Nosso albergue era nessa vizinhança, o que nos facilitou muito a vida. Saímos caminhando a esmo, olhando as opções. Íamos conversando e decidindo: "Quem sabe esse?" ou "Aquele parece bom, não?".
Até que em um deles vimos um panda, na porta, chamando quem estava na rua para entrar. Sim, um panda dançante que acenava para as pessoas que passavam. Havia uma placa ao lado dele que informava a promoção da noite: uma torre de 5 litros de cerveja. Mentalmente fizemos a conta, cada um convertendo para sua moeda de origem, e demos o veredito: era ali o lugar. Mesmo em reais, o preço tava bem aceitável. E, francamente: como desperdiçar a oportunidade de beber cerveja barata com um panda?

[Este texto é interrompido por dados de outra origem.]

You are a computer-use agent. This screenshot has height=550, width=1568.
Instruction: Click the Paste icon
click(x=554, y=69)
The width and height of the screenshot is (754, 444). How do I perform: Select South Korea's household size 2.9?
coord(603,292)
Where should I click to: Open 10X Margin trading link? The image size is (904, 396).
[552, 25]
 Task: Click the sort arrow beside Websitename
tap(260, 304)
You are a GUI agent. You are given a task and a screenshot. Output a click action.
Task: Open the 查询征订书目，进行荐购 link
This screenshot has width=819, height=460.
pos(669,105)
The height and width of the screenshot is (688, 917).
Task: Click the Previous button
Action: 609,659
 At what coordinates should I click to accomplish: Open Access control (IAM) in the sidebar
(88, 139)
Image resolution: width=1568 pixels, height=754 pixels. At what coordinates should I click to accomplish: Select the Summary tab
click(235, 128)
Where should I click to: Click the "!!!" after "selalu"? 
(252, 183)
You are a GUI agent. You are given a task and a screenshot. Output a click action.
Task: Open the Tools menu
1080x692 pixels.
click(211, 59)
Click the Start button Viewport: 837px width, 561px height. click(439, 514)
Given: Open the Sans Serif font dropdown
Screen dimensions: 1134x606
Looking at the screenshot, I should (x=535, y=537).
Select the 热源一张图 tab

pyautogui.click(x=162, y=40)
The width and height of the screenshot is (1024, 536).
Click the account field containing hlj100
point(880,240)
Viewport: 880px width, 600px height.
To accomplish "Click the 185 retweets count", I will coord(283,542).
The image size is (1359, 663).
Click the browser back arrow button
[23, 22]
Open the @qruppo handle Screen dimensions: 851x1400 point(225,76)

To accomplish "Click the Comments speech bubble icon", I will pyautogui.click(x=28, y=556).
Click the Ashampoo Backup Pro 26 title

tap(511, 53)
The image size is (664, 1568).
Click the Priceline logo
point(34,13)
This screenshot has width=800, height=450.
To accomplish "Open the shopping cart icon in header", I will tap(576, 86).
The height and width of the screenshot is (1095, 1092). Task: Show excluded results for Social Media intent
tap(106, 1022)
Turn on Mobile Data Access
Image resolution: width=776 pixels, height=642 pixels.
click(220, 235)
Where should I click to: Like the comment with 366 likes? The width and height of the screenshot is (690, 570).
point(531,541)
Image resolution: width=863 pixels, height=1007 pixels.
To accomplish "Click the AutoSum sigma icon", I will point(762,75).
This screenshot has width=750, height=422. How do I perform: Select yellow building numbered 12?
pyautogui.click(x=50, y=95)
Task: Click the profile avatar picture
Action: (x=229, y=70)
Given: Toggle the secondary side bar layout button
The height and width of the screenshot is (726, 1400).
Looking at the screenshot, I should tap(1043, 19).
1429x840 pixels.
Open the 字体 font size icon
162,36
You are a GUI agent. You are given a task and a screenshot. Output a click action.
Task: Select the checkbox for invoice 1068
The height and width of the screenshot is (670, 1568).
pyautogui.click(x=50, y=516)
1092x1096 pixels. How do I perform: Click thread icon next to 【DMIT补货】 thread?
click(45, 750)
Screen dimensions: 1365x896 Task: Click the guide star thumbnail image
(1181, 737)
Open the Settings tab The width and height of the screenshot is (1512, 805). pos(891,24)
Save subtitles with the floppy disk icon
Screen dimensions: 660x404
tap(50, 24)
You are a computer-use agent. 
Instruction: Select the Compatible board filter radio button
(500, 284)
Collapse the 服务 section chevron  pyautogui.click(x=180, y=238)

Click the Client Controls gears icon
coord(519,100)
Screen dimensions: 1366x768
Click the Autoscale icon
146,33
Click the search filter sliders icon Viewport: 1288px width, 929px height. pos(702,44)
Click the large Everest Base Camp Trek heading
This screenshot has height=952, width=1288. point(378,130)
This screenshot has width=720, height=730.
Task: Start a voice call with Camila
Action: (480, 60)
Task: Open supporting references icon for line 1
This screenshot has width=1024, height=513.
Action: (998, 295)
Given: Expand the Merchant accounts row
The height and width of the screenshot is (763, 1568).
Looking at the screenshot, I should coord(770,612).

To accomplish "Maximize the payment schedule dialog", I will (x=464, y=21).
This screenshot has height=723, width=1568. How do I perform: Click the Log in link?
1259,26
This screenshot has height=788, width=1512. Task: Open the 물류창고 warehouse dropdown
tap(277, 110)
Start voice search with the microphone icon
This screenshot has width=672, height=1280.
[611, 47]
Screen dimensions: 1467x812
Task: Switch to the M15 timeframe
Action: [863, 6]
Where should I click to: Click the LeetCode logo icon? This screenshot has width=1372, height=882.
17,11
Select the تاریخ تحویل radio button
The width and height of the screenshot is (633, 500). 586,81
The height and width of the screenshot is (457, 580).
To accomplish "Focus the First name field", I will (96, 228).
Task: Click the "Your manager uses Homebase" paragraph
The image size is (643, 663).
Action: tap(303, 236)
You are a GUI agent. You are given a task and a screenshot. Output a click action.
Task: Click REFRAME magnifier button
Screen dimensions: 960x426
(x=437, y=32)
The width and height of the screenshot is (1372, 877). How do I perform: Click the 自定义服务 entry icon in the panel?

Entramos e encontramos um espaço bem bacana onde não deixamos de notar que a noite era temática. O restante das pessoas do estabelecimento também estavam fantasiadas de algo. Entre uma mulher-gato e uma Frida da Oktoberfest, vieram os copos para acompanhar a bebida. Conversávamos sobre qualquer coisa até que as luzes diminuíram um pouco de intensidade. A preparação cenográfica nos deixou atentos para algo que não sabíamos o que seria.
A surpresa se desenrolou por uma escada que ficava do lado da nossa mesa — e que eu nem tinha notado que existia! Desceram duas dançarinas trajadas de bíquini e usando cabeça de macaco. Mesmo entre aplausos e assobios e pessoas que começaram a acompanhar a dança, elas ficaram concentradas na sua coreografia. Durante algum tempo fizeram isso nos degraus, até que se espalharam pelo bar.
Bem, se você acha que o panda, o elefante e as mulheres-macaco não eram non-sense o suficiente, tenho de dizer que não foi tudo. Achando que não havia mais nada para acontecer, o bar tirou um ás da manga. Não muito depois das gurias liberarem a escada, desceu os degraus um anão vestido de Super Mário.
Revisitando os lugares para escrever esse texto, descubro que o bar fechou. Que fique então um brinde saudoso a esse grande estabelecimento da diversão romena que não existe mais. E também aos amigos de viagem que são criados quando se resolve explorar o mundo sozinho!